When none arrived, all the voices that had warned John about Sherlock from the very beginning--he doesn't have friends, he's using you, you're his pet, nothing more--had begun chiming in his ears. It wasn't a conclusion he'd wanted to rush to, but at the end of a month, a month in which Sherlock was plainly not in hospital or jail or otherwise forcibly detached from his mobile, he was out of other options.

Right, he'd finally imagined saying to the sky. If that's the way it is--

"Apologize?" Sherlock looked at him as if he'd proposed fan-dancing as a means of communication. "What good would that have done? I said it, and, obviously, you remembered it. You still do."

"People do forget things over time, Sherlock."

"In my family, we never forget a single word we've ever said to each other. I can still remember precisely the phrases Mycroft used when I contrived to walk in on him and Euphrenia Soames."

"And yet," John pointed out, "you're still speaking to each other."

"Not because he's forgotten," Sherlock said, "or because I apologized. I never did."

"No, you great blooming idiot," John said, "because he loves you."

Sherlock breathed in.

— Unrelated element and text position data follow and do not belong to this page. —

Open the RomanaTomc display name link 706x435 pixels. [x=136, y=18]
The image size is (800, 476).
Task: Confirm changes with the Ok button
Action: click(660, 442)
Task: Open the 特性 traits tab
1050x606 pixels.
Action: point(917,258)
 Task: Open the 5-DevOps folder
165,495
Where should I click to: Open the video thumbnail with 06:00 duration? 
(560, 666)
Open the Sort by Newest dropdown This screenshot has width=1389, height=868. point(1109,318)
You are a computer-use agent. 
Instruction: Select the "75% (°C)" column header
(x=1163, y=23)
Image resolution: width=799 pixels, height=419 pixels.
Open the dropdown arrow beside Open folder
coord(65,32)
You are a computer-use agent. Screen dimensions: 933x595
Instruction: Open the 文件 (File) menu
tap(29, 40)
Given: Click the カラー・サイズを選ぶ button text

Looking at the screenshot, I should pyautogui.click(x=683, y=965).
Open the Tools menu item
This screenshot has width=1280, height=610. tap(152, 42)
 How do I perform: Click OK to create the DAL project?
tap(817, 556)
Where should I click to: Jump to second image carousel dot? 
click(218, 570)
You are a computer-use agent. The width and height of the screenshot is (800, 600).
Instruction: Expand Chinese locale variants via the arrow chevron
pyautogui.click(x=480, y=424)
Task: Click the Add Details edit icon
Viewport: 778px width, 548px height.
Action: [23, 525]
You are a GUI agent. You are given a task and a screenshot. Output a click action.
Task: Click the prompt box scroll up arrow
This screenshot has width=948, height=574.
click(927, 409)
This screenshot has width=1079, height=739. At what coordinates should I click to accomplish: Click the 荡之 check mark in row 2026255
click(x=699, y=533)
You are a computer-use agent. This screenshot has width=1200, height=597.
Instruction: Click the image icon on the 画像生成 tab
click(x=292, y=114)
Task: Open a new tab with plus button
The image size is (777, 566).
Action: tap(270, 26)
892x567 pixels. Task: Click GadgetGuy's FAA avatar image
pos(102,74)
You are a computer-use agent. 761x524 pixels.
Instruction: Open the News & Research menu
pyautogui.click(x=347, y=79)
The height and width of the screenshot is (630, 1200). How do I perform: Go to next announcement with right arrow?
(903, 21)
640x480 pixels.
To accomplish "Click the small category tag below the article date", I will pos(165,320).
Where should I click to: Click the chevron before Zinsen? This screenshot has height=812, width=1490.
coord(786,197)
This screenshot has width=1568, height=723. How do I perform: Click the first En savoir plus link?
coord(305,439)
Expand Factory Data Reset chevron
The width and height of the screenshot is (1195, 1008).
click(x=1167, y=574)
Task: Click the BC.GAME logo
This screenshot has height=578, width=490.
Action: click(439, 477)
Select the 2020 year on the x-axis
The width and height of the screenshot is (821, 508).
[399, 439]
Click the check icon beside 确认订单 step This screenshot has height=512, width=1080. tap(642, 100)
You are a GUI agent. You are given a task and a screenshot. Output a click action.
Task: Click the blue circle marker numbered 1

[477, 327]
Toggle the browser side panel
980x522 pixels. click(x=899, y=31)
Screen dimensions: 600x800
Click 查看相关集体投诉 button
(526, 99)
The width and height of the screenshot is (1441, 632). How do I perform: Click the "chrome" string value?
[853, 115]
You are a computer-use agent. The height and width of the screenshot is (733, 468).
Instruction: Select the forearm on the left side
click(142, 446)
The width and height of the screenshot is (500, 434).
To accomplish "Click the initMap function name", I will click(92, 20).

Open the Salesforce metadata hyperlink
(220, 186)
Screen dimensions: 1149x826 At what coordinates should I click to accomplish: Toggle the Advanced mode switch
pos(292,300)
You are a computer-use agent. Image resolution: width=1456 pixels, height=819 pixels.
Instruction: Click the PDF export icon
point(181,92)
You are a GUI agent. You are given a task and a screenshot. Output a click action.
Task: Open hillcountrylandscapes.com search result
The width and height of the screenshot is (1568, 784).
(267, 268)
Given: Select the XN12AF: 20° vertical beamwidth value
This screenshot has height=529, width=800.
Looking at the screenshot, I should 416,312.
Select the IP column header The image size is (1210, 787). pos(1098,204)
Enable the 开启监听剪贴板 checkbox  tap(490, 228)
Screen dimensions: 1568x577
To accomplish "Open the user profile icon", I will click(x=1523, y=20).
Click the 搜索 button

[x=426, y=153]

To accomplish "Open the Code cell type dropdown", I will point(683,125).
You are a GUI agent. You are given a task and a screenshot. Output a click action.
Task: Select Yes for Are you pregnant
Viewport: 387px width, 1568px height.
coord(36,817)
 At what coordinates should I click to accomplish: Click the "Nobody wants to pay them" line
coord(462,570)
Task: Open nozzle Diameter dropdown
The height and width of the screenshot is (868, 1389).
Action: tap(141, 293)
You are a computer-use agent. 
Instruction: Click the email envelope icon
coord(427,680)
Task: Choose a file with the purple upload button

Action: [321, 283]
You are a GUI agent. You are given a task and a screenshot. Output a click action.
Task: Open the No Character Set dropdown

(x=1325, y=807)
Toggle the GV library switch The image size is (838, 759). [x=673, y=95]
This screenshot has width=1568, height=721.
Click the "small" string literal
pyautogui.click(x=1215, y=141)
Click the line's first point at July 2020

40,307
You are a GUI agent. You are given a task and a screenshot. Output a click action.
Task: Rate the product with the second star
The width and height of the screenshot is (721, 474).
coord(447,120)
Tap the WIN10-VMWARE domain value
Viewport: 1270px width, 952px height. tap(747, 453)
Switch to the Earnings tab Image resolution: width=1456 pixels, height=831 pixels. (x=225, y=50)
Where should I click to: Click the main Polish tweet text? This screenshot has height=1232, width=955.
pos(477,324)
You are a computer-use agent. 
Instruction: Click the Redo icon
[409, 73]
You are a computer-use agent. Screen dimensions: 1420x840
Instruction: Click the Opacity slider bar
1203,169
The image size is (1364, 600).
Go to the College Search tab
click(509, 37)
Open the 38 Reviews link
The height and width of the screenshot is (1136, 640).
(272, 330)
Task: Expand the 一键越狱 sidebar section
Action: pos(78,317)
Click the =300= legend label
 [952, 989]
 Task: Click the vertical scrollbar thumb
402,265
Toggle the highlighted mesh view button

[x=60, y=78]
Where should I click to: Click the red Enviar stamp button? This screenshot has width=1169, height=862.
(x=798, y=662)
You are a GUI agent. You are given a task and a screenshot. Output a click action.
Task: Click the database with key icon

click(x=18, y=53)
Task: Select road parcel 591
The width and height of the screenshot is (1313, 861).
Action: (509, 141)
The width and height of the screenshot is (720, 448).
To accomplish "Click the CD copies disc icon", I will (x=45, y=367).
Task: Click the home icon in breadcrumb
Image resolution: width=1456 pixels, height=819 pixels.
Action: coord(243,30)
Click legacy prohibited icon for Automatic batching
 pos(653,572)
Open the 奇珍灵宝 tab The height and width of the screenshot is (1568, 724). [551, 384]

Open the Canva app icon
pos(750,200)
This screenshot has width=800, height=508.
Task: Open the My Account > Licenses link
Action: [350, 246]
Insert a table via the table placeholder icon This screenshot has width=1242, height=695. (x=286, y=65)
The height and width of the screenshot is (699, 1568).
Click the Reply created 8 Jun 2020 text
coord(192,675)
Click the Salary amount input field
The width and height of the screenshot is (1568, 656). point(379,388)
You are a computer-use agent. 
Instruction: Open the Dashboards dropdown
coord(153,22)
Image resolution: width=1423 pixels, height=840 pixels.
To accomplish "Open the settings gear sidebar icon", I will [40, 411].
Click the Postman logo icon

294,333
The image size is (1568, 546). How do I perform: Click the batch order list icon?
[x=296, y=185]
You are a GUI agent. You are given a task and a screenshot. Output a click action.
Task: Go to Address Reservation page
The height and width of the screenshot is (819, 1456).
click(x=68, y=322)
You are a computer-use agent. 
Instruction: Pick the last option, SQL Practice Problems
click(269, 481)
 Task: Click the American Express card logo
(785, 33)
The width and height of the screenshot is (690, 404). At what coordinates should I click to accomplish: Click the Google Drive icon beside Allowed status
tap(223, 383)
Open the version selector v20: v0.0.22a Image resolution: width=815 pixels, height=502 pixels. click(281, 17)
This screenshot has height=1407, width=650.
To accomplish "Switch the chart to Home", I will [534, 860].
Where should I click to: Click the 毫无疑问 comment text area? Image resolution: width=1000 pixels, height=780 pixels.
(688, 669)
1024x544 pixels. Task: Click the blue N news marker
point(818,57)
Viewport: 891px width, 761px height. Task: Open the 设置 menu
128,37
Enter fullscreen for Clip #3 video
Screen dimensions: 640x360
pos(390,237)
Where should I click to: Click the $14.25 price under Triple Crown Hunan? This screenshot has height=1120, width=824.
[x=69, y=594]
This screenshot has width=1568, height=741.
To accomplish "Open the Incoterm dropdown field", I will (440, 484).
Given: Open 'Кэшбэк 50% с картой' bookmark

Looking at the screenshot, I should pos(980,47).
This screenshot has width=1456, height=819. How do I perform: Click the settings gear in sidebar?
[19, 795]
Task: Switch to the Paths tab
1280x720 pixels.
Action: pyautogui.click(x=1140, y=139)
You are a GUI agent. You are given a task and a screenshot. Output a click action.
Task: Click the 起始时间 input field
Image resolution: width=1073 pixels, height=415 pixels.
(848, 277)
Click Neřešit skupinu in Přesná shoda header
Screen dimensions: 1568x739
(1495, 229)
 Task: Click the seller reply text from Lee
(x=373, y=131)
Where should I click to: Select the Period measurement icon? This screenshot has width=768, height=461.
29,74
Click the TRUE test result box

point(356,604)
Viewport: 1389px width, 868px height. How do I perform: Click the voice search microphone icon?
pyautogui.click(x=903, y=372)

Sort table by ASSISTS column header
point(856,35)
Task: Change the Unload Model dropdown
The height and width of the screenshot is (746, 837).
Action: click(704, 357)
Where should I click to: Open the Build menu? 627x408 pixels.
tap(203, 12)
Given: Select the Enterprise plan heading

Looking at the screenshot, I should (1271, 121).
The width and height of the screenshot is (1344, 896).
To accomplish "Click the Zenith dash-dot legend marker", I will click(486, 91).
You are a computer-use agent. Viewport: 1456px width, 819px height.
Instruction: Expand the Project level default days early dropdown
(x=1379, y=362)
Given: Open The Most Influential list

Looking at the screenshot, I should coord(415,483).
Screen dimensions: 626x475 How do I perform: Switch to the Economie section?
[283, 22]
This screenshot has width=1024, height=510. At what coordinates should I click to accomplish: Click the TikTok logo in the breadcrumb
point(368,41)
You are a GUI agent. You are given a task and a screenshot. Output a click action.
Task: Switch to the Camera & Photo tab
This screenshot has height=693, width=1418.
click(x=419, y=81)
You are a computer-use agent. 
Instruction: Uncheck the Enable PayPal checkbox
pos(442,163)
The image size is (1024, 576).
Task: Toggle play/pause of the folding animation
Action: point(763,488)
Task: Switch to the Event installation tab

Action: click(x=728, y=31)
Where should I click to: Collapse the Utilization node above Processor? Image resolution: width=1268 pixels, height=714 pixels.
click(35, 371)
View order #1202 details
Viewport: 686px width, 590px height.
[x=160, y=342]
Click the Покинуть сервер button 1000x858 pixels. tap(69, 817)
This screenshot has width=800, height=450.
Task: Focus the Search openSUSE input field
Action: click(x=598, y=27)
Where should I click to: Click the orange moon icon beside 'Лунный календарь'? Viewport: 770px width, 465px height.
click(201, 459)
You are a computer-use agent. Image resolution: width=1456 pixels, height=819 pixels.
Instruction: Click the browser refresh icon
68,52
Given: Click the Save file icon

John felt his cheeks heat and wondered if he'd said too much. Then Sherlock said, "Then, by your logic, apologies aren't necessary."

John got up, impatient. "Not if you're content to have Mycroft be the closest and quite possibly only relationship you'll ever have, no."

"Wait." Sherlock stretched out a hand, keeping his eyes on his face. "What would happen if I were to apologize? Not to Mycroft."

"I think you'd have to do it to find out," John said, and not to prolong his suspense. He felt shaky inside, as if something were about to break.

"Fine." Sherlock exhaled and said deliberately, "John, what I said before was unkind. And inaccurate, which is worse. I'm sorry. I..." He ran out of words and rubbed his forehead, closing his eyes. "Please, can't we go home. I want to go home."

He kept his eyes shut, waiting. It was strange, to see the uncertainty on his face--that, for once, he genuinely didn't believe he knew what John would do. That he was afraid to try to deduce the answer, because it was too important to him.

God, he'd missed Sherlock. He'd missed him so much he couldn't even admit it when he was right in front of him, because it would have cracked his world wide open, and he couldn't stand it happening again. Physician, heal thyself.

John sat down again and put a hand on his knee. Sherlock's eyes flew open, and he looked at John, questioning. Home, John thought. That sounded good.

He smiled. "I thought you'd never ask."